Spelunking through Splunk
TL;DR : Splunk is a daunting SIEM to learn, but this learning curve can be flattened by learning to use the basic building blocks which make up most Splunk searches.
A Detection Engineer’s Guide
When I first got my start in cybersecurity, Splunk was one of the most daunting platforms to use. The SIEM had an overwhelming amount of functions and patterns to learn. However, these same functions and patterns provide Splunk detection engineers with near-unrivaled versatility. When used properly, the platform is an exceptional asset for data exploration. This article aims to serve as a guide for future detection developers or analysts looking to start their Splunk-ing journey.
Search Efficiency
Queries (or searches) in Splunk each consume resources from a finite pool. Poorly written queries will consume outsized resources from that pool, and may or may not return the results you’re looking for. If enough inefficient searches are performed, it could impact the performance of all detections and searches.
To prevent any one user from bogging down the whole platform, most organizations configure Splunk to limit the resources any one user/group can consume. If you consume too many resources, Splunk will begin throttling your queries by putting your searches in a “queued” state. Inefficient searches take way longer to process and cause the SIEM to slow down your future searches.
If you want to be an efficient detection developer, write efficient queries.
Query Guidelines
The following guidelines can help keep your searches effective and efficient. These guidelines boil down to two basic principles:
- Limit amount of data Splunk needs to process
- Choose the best function for your search
DO: Use a filter on the index or sourcetype fields
The default index and sourcetype fields are special fields that you can (and should) use as filters to greatly increase the speed of a search. Each index in Splunk represents a specific set of data. Searches that use an index filter tell Splunk exactly what data set we’re interested in, substantially cutting down the amount of data Splunk has to sift through. Similarly, each sourcetype represents a specific data format in the index. When a search contains both an index and sourcetype filter, both the search’s speed and efficiency increase.
As an example, here is a job report for a search with and a search without index & sourcetype specified. The search with the index & sourcetype filter completed nearly twice as fast. If we investigate the resulting search jobs, we see Splunk used the index & sourcetype filters to dramatically reduce the number of data buckets (or data sets) it needed to search.

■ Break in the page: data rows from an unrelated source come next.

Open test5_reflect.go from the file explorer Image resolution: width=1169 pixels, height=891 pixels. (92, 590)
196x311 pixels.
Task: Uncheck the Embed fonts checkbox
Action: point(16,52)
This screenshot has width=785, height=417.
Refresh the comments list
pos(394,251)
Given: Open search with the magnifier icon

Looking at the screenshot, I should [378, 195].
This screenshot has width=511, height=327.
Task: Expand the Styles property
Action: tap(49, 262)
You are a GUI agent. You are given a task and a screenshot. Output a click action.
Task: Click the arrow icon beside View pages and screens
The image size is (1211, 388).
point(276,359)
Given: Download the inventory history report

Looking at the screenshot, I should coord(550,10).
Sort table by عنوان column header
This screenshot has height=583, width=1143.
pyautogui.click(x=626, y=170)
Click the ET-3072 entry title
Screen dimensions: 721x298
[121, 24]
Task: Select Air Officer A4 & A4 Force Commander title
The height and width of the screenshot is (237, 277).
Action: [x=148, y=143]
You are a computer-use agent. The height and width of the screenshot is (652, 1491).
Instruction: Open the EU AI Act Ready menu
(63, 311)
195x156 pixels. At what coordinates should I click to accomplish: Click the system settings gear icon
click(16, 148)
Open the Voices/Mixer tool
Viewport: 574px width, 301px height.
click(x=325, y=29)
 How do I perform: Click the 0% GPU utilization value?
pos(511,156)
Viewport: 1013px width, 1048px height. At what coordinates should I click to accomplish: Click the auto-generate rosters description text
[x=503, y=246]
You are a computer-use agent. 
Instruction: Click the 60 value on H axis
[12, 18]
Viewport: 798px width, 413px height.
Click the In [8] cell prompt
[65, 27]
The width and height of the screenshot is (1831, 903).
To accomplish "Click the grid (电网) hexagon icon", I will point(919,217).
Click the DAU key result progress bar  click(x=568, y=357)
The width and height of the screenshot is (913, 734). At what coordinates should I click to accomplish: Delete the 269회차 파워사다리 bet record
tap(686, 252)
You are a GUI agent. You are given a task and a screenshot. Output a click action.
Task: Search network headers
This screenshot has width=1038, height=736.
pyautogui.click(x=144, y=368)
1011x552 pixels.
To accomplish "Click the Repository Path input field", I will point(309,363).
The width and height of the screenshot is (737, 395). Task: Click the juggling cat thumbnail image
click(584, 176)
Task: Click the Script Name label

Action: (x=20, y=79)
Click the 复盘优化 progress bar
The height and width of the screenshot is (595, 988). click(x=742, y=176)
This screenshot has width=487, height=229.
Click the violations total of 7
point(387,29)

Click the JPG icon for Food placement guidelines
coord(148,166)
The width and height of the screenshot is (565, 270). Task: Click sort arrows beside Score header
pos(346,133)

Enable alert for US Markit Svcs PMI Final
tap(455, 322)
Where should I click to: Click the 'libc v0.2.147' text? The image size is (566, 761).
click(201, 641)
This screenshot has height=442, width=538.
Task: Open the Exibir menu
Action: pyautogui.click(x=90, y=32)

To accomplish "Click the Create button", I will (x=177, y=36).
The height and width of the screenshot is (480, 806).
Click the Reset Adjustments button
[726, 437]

DO: Restrict the timeframe of the search to only what is necessary
One of the most intuitive ways to boost the speed of the search is to reduce the scope of the search timeframe. A search with a shorter timeframe will require Splunk to sift through less data and perform less tasks. Often, shortening the search timeframe will have the greatest impact on the speed of the search.
DO: 1. Filter – 2. Manipulate – 3. Format
As a general rule of thumb, searches should be structured as follows:
- Primary Search Filtering
- Result Manipulation
- Result Formatting
The primary search filters should include your index & sourcetype filters and your other field-value filters. Commands which manipulate each individual event (a.k.a., Streaming Commands – eval,regex,fields,etc.) should come after the primary search filters have removed as much irrelevant data as possible. Finally, commands which interact with the entire result dataset at once (such as Transforming Commands [i.e., stats & table] and Dataset Processing Commands [i.e., transaction, sort,& dedup]) should only be performed once the results are finalized.
As an example, below is a query that follows this pattern:

Splunk has a built-in search optimizer which will reorder search functions for best performance, but this optimizer can only do so much. Try to adhere to the “Filter, Manipulate, Format” structure.
DO: Use rare keywords in filters
As logs are being ingested, Splunk tokenizes the logs to create a Bloom Filter data structure. When a search filter with an uncommon keyword is used, Splunk uses this data structure to quickly eliminate whole buckets of data which do not contain the keyword. This filtering happens before Splunk even begins examining individual events, performing field extractions, and most other search operations.
DON’T: Use wildcards in search filters
Wildcards can dramatically reduce the performance of a search. Especially if the wildcards used as both the start and end of a search phrase (i.e., *keyword*). Wildcarded search filters force Splunk to consider a larger variety of possible combinations while identifying search matches.
DON’T: Use a function for the first time without reading the Splunk documentation
Splunk’s complexity is both a blessing and a curse. Many functions have hidden pitfalls. If you are at all unfamiliar with a function, Splunk provides useful documentation which details how functions work and any limitations the function has. As an example, the subsearch append command has default limitations which could negatively impact the reliability of a detection:

Splunk Building Blocks
Every Splunk search is built of the same building blocks. Below are the most common types of building blocks detection engineers should expect to encounter.
Basic Building Blocks (Signature Detections)
Field 1 is [X] (Field Search)
Field filters form the foundation of most Splunk queries. In the example above, our search filters for events where the field EventCode matches the characters 4624 (the Windows Security Log Event for successful authentication).
index="win" sourcetype="XmlWinEventLog" EventCode=4624 |

By default, the field name in the field filter is case sensitive. However, the value of the field filter is case insensitive.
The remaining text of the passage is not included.